Les Essards-Taignevaux, dimanche 18h27. Je n’ai encore aucune estimation, ni sondage sorti des urnes. Et pourtant, en sortant de la mairie de cette commune du Jura, située à la limite de la Saône-et-Loire, j’ai déjà une idée précise de l’excellent score que fera Marine Le Pen une heure trente plus tard. Sur les 190 bulletins dépouillés, elle est arrivée largement en tête avec 61 voix. François Hollande suit avec 45 et Nicolas Sarkozy n’en obtient que 32. Alors que j’assiste à une fête familiale en face du bureau de vote, je vois arriver l’un des convives, assesseur au dépouillement de la seconde commune du canton. Il m’annonce que Marine Le Pen est en tête avec plus de 30 % des voix. Quelques heures après, je découvre qu’elle domine dans 10 des 17 communes des cantons ; elle obtient d’ailleurs 29 % des suffrages sur ce canton de 5216 inscrits, devançant Nicolas Sarkozy (24,5) et François Hollande (22,0).

Ce canton, je le connais. C’est celui où j’ai passé une partie de ma jeunesse. C’est là, aussi, que j’ai mené la campagne du non au Traité de Maastricht en 1992, lorsque je tapissais la moindre porte de transformateur électrique de l’affiche « Liberté, je chéris ton non ». Intéressante, cette campagne référendaire dans le canton de Chaussin. Alors que ses résultats étaient auparavant un copié-collé des projections données sur le plan national à 20h00, j’avais cru dur comme fer que le traité de Maastricht était rejeté par les Français constatant vers 19h00 que 55 % des électeurs de mon canton avaient voté non. Cruelle déception une heure plus tard : c’est le oui qui l’emportait avec 51 % des suffrages.

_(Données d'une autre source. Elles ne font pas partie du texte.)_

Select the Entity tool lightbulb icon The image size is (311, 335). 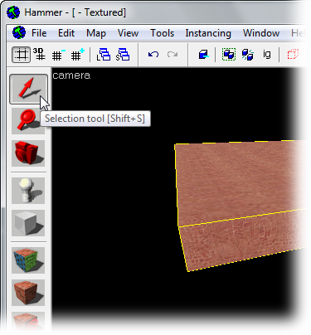pyautogui.click(x=28, y=191)
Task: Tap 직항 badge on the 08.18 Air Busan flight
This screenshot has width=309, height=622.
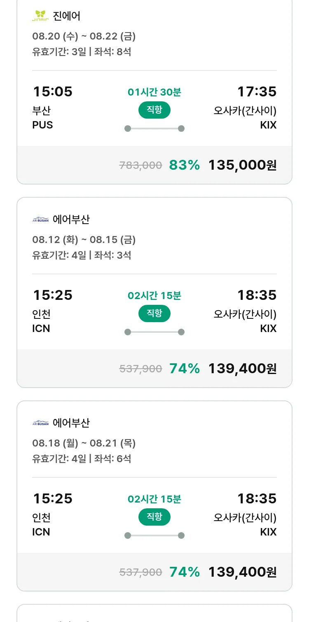Action: pyautogui.click(x=155, y=517)
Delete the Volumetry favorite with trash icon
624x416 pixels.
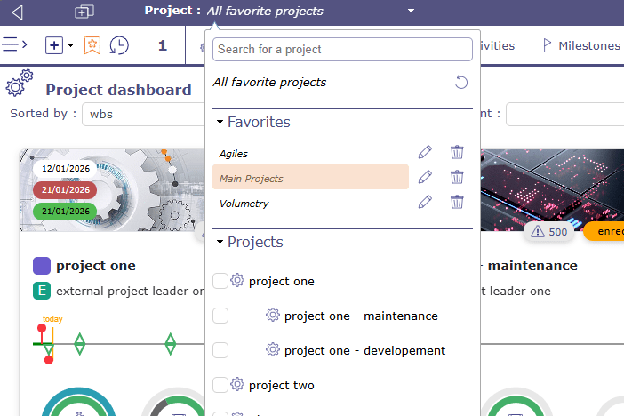click(x=457, y=202)
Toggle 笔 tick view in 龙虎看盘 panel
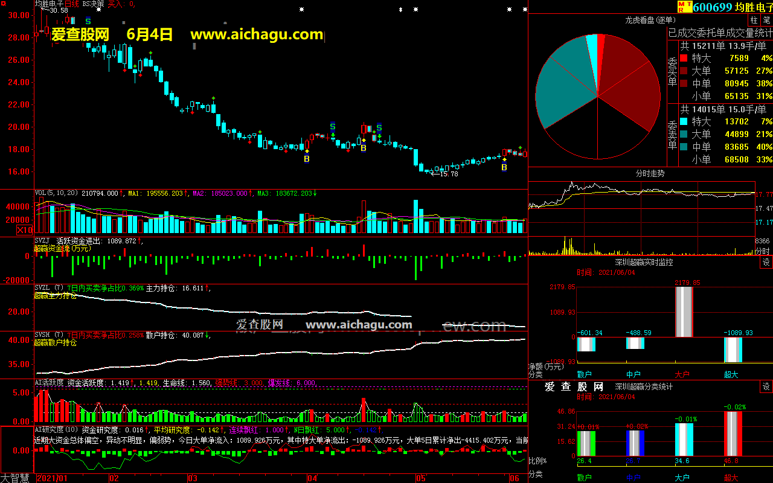The height and width of the screenshot is (483, 773). (766, 21)
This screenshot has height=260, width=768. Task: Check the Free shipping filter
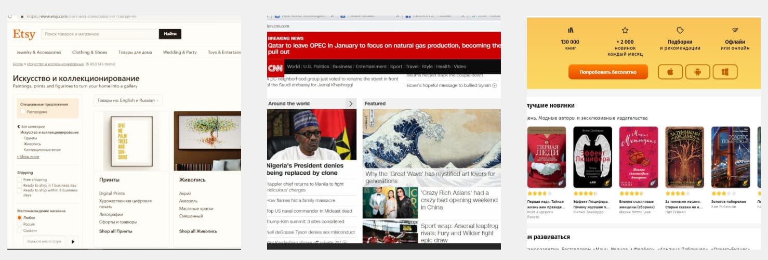pos(19,180)

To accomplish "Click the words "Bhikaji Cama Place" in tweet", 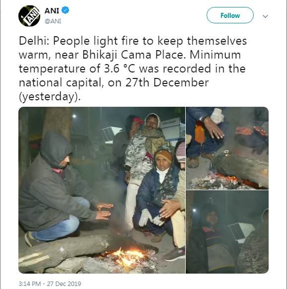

Jamais une telle coupure n’avait existé entre France des villes et France des champs.

En vingt ans, cette fracture française, si bien décrite par Christophe Guilluy, s’est encore aggravée. La population a évolué. De nombreux pavillons ont été construits, et abritent souvent des classes populaires qui travaillent dans les agglomérations de Dole, Lons-le-Saunier et parfois Dijon[1. A Dole et Lons-le Saunier, les deux communes les plus importantes du département situées à 25 kilomètres du canton, Marine Le Pen a obtenu beaucoup moins que dans les campagnes environnantes, respectivement 18% et 14 %.]. Y vivent aussi beaucoup de retraités et quelques agriculteurs, lesquels ont vu, comme ailleurs, leur nombre diminuer considérablement depuis 1992. En 2005, le TCE y était rejeté à plus de 60%. Le canton de Chaussin constitue un exemple parfait de la France du Non, draguée par les candidats favoris depuis quelques semaines et qui le sera encore davantage lors des deux prochaines. Cette France rurale, c’est Marine Le Pen qu’elle a choisi comme porte-drapeau. Mélenchon avait lui aussi parlé de ces « oubliés », de ces « invisibles », touchés de plein fouet par les insécurités économiques, sociales, physiques et identitaires. Comme Guilluy, Brustier et Huelin avaient fort bien décrit la sociologie politique de cette France-là. La gauche avait perdu ce peuple[2. Recherche le Peuple désespérément, Bourin Editeur.] au profit d’une droite désormais culturellement majoritaire[3. Voyage au bout de la droite, Mille et une nuits.]. Ce n’est d’ailleurs pas un hasard si Gaël Brustier travaille aujourd’hui avec Arnaud Montebourg, député de la circonscription voisine et qui dès 1997, accusait le libre-échange déloyal dans sa profession de foi de candidat. En Bresse, il suffisait d’observer pour constater l’étendue des dégâts d’une mondialisation prétendument heureuse.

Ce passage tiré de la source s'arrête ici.